### WORK INSTRUCTIONS:
Among the entries below, one line contains "Given: Open Lamine Yamal's profile photo" and another contains "is (1200, 927).". Transcribe those two lines and every line between them, exactly.

[Excerpts from a dataset]
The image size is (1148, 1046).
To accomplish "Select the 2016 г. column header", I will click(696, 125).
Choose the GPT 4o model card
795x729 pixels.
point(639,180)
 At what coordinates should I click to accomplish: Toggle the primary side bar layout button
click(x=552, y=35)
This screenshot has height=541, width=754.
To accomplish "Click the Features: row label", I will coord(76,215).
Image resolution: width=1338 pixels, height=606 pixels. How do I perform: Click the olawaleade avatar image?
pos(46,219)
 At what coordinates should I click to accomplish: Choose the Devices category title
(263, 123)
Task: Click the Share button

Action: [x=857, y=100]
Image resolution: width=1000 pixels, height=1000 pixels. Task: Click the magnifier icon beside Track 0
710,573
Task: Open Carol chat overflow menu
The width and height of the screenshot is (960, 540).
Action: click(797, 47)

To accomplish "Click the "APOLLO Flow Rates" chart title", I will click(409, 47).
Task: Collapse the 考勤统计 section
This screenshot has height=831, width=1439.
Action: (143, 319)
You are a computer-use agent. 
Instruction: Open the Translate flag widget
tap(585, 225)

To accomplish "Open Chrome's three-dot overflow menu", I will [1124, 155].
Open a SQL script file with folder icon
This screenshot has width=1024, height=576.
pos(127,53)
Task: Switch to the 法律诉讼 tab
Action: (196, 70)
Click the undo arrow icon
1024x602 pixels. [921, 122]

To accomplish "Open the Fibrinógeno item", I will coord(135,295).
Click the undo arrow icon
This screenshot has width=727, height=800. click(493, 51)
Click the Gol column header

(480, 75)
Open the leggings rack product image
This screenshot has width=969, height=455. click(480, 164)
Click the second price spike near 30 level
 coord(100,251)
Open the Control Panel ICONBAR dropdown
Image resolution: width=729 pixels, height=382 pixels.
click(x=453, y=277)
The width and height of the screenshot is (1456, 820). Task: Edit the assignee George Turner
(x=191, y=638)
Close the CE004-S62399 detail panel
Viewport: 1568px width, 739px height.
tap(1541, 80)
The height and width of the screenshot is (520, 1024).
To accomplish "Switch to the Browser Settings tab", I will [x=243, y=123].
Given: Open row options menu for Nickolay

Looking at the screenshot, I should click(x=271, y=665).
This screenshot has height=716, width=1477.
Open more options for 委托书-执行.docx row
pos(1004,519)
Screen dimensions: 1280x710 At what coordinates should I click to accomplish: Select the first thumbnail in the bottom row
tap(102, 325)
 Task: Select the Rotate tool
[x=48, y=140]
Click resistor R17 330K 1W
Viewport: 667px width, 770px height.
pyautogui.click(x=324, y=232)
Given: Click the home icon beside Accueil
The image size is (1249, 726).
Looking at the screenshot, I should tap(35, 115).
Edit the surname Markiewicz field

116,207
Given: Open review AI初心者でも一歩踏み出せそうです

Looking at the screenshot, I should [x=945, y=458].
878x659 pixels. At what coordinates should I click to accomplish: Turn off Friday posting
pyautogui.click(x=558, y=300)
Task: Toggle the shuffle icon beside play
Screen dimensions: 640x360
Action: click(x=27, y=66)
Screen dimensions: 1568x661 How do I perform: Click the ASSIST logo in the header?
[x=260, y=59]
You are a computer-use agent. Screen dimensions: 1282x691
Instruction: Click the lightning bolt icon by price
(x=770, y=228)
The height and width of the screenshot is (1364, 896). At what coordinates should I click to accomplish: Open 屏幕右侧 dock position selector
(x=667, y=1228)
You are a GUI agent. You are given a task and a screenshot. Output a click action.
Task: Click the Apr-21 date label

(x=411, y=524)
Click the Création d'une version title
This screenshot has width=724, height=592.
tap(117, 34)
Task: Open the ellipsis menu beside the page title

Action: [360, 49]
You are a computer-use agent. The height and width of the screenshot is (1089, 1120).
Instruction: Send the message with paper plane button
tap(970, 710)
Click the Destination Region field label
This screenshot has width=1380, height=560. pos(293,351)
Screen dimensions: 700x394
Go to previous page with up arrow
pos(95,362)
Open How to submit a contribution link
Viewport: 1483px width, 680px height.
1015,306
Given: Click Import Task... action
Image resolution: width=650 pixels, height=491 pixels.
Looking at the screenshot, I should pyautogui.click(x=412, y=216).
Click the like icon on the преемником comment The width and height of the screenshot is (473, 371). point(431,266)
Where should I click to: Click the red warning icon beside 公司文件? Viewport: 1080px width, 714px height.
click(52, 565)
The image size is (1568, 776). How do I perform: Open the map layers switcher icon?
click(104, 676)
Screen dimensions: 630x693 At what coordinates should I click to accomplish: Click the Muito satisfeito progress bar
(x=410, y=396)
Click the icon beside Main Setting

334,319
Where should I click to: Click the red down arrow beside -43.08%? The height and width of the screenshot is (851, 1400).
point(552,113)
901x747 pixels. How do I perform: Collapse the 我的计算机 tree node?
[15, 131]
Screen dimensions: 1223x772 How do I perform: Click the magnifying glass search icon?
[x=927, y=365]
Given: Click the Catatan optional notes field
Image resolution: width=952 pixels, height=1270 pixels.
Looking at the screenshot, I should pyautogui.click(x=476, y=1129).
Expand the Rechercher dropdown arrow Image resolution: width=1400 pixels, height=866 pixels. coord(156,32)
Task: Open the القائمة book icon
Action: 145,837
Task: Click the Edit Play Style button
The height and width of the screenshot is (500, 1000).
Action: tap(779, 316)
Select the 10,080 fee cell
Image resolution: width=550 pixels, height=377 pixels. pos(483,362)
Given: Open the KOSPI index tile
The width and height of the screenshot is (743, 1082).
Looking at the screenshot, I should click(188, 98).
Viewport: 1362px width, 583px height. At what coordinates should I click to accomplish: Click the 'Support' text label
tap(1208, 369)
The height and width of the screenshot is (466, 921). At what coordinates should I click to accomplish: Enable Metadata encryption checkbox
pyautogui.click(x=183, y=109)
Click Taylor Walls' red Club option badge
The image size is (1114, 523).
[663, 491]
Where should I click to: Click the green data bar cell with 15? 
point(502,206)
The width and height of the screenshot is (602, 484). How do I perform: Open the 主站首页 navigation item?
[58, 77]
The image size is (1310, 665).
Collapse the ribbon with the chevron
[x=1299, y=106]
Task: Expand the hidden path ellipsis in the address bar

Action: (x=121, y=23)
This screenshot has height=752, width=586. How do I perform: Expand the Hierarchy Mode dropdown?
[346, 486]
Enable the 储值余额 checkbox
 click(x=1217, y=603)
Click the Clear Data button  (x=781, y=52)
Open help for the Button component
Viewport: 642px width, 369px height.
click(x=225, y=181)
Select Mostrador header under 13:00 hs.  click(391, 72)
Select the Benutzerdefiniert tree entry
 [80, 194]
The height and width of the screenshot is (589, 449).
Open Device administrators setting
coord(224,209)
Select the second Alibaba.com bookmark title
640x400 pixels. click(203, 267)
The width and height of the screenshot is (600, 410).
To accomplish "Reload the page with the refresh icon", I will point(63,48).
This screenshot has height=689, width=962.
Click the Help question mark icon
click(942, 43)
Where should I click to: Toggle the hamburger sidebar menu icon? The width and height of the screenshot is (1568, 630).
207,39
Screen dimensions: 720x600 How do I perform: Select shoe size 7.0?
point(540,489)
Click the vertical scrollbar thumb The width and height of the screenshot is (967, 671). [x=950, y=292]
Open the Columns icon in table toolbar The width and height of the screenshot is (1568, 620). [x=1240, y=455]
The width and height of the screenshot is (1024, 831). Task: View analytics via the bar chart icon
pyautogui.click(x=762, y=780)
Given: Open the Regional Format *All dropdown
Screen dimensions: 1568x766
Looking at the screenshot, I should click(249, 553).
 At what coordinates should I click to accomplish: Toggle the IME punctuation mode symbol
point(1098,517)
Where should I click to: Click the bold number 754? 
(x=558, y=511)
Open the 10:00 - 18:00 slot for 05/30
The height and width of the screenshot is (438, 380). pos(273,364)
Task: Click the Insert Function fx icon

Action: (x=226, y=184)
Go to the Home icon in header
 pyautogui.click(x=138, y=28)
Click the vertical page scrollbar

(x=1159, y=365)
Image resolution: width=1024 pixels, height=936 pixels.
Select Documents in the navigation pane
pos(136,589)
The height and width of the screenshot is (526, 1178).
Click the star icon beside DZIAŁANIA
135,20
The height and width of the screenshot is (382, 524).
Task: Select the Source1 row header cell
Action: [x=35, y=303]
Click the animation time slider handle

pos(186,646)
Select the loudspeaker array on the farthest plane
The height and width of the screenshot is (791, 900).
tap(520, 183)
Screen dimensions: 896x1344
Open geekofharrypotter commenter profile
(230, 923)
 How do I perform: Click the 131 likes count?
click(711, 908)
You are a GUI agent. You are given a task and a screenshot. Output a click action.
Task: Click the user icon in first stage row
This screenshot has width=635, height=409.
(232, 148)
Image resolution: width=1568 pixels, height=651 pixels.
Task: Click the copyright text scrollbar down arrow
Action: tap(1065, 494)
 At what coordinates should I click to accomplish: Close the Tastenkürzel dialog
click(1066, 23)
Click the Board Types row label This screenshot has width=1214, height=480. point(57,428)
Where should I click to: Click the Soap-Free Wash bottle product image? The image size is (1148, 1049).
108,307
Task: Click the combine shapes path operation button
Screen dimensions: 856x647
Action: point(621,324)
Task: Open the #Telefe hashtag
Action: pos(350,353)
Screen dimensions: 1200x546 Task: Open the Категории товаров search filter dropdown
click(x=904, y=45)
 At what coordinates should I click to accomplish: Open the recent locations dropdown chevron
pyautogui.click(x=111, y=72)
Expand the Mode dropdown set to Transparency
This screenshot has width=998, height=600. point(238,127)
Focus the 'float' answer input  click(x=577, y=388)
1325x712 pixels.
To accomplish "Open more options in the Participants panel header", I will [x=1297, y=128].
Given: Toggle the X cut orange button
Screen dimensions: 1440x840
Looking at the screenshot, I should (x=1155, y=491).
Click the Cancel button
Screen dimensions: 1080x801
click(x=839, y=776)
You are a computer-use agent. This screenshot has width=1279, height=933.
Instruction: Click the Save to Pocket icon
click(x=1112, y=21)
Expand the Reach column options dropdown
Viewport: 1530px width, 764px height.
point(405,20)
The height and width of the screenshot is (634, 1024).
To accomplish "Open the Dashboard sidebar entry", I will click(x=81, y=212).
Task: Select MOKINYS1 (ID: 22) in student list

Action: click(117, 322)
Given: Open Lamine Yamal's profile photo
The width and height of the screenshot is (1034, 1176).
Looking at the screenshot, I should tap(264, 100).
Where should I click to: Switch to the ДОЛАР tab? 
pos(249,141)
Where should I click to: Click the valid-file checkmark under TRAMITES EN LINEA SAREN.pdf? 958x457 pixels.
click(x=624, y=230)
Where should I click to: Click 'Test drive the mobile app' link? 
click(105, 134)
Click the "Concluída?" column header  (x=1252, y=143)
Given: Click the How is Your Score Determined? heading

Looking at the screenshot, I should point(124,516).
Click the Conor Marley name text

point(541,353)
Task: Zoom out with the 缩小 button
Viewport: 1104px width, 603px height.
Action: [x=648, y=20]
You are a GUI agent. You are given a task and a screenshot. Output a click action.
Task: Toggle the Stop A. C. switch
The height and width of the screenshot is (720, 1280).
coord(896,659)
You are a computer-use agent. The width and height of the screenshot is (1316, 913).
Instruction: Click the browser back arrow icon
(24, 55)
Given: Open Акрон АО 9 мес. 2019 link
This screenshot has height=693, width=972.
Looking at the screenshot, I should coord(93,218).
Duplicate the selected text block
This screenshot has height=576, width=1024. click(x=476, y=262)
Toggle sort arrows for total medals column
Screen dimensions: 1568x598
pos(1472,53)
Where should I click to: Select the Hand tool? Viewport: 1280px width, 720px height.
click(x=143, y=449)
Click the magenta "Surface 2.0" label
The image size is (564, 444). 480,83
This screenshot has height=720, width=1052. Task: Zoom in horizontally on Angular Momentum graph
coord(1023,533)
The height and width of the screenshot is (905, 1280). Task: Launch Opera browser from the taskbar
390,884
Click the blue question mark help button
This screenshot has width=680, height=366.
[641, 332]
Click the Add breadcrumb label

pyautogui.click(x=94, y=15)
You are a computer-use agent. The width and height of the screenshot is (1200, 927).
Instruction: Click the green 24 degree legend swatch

### RESULT OF THE TASK:
Given: Open Lamine Yamal's profile photo
The width and height of the screenshot is (1034, 1176).
Looking at the screenshot, I should tap(264, 100).
Where should I click to: Switch to the ДОЛАР tab? 
pos(249,141)
Where should I click to: Click the valid-file checkmark under TRAMITES EN LINEA SAREN.pdf? 958x457 pixels.
click(x=624, y=230)
Where should I click to: Click 'Test drive the mobile app' link? 
click(105, 134)
Click the "Concluída?" column header  (x=1252, y=143)
Given: Click the How is Your Score Determined? heading

Looking at the screenshot, I should point(124,516).
Click the Conor Marley name text

point(541,353)
Task: Zoom out with the 缩小 button
Viewport: 1104px width, 603px height.
Action: [x=648, y=20]
You are a GUI agent. You are given a task and a screenshot. Output a click action.
Task: Toggle the Stop A. C. switch
The height and width of the screenshot is (720, 1280).
coord(896,659)
You are a computer-use agent. The width and height of the screenshot is (1316, 913).
Instruction: Click the browser back arrow icon
(24, 55)
Given: Open Акрон АО 9 мес. 2019 link
This screenshot has height=693, width=972.
Looking at the screenshot, I should coord(93,218).
Duplicate the selected text block
This screenshot has height=576, width=1024. click(x=476, y=262)
Toggle sort arrows for total medals column
Screen dimensions: 1568x598
pos(1472,53)
Where should I click to: Select the Hand tool? Viewport: 1280px width, 720px height.
click(x=143, y=449)
Click the magenta "Surface 2.0" label
The image size is (564, 444). 480,83
This screenshot has height=720, width=1052. Task: Zoom in horizontally on Angular Momentum graph
coord(1023,533)
The height and width of the screenshot is (905, 1280). Task: Launch Opera browser from the taskbar
390,884
Click the blue question mark help button
This screenshot has width=680, height=366.
[641, 332]
Click the Add breadcrumb label

pyautogui.click(x=94, y=15)
You are a computer-use agent. The width and height of the screenshot is (1200, 927).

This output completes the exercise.